**WHAT TO WORK ON**
Write out, unchanged, the lines from the one holding "Given: Click the Daily # of Fines axis title" to the close of the listing. Both the first and last lines belong in it.

**RECORDS FOR PROCESSING**
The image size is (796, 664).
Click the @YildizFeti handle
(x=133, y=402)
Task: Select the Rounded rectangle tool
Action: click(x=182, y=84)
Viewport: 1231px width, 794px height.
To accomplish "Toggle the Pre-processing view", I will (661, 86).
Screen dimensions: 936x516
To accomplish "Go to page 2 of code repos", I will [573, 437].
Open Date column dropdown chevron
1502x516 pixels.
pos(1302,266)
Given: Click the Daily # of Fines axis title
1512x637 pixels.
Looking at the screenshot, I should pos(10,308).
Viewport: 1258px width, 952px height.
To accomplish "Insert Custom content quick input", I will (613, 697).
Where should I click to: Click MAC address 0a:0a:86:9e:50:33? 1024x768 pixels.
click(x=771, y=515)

**SOLUTION FOR THIS TASK**
Given: Click the Daily # of Fines axis title
1512x637 pixels.
Looking at the screenshot, I should pos(10,308).
Viewport: 1258px width, 952px height.
To accomplish "Insert Custom content quick input", I will (613, 697).
Where should I click to: Click MAC address 0a:0a:86:9e:50:33? 1024x768 pixels.
click(x=771, y=515)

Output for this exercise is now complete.